En el libro se oye el latido
de su sangre. Y supone un cambio con
respecto a su obra anterior: “El infierno enseña mucho…y ahora de vuelta… me he
puesto a escribir de otra manera. Y a decir cosas que no había dicho antes”
(carta citada). Este viejo rebelde, de “verso recto y limpio como una lanza”,
pretendía “tocar algo nuevo antes/ de marcharme definitivamente/ de la tierra”.

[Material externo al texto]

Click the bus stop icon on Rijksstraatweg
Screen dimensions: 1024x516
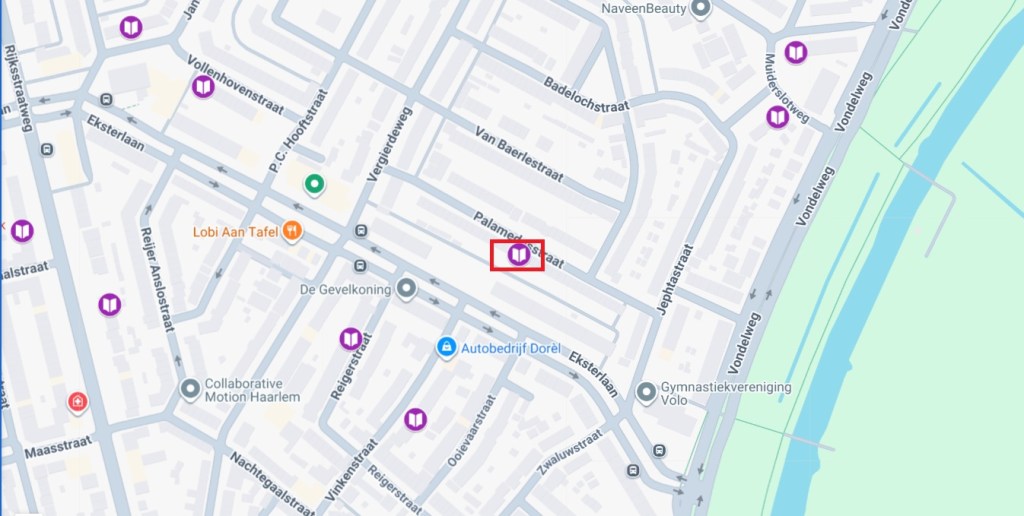pyautogui.click(x=46, y=150)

En sus páginas encontramos una trémula llama de esperanza (“Si existe el infierno/
no existe la Nada”) y un imperativo deseo de eternidad (“¿Y es tan difícil/
hacer que todos los hombres sean dioses?”). No obstante, no se encuentra ahora
tan lejos de aquella descripción que realizaba de sí en una carta a Juan Larrea
fechada en 1949: “He sido un espíritu de la noche, un lamento lunar”. Si bien
León Felipe renació, a dos años del fin, a un ansia espiritual, lo cierto es
que su estilo siguió siendo agónico, bronco y febril: “Me gusta lo que he
escrito/ sin levantar la pluma”.
León Felipe desapareció de la
tierra hace medio siglo. Él sólo aspiraba a que le sobreviviesen algunos poemas
de los Versos y oraciones del caminante y
El ciervo: “Quedará menos, una
gotita de rocío diluida, perdida y anónima en el gran río de las canciones eternas”

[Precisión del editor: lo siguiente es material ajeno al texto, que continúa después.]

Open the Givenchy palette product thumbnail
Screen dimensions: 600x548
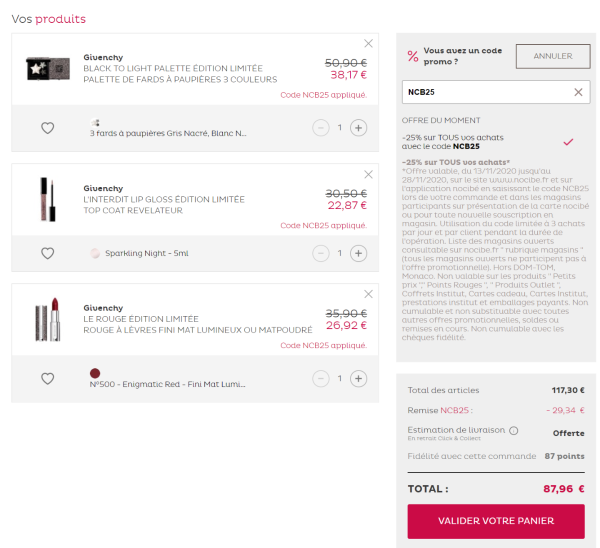(x=48, y=69)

(carta a Camilo José Cela, 1959. Obra citada). Puso el destino de su obra a las órdenes del
viento:
“Mi palabra está aún trémula y
tímida en el aire, y a merced del viento estará siempre. Es posible, casi
seguro, que se la lleve el vendaval. Si
al mundo el día de mañana llega algún resto de mis versos, eso será lo que
recojan los antólogos venideros”. (artículo publicado en Letras de
México, 1941. Obra citada)
Lo cierto es que a nuestras manos
ha llegado su obra a través de distintos volúmenes. A la mencionada selección
de Gerardo Diego, sumemos la edición de Akal/Bolsillo de su Antología rota (yo tengo la edición de 1990), o más recientemente,
la que acaba de publicar Visor. Ha ganado su batalla al olvido con su obra, que
es también una plegaria a la divinidad: “La poesía no es más que un sistema luminoso de
señales… Hoguera que encendemos aquí abajo, entre tinieblas encontradas, para
que alguien nos vea… para que no nos olviden… ¡Aquí estamos, Señor!” (Ganarás
la luz, 1942).
Leerlo es la mejor manera de celebrarlo.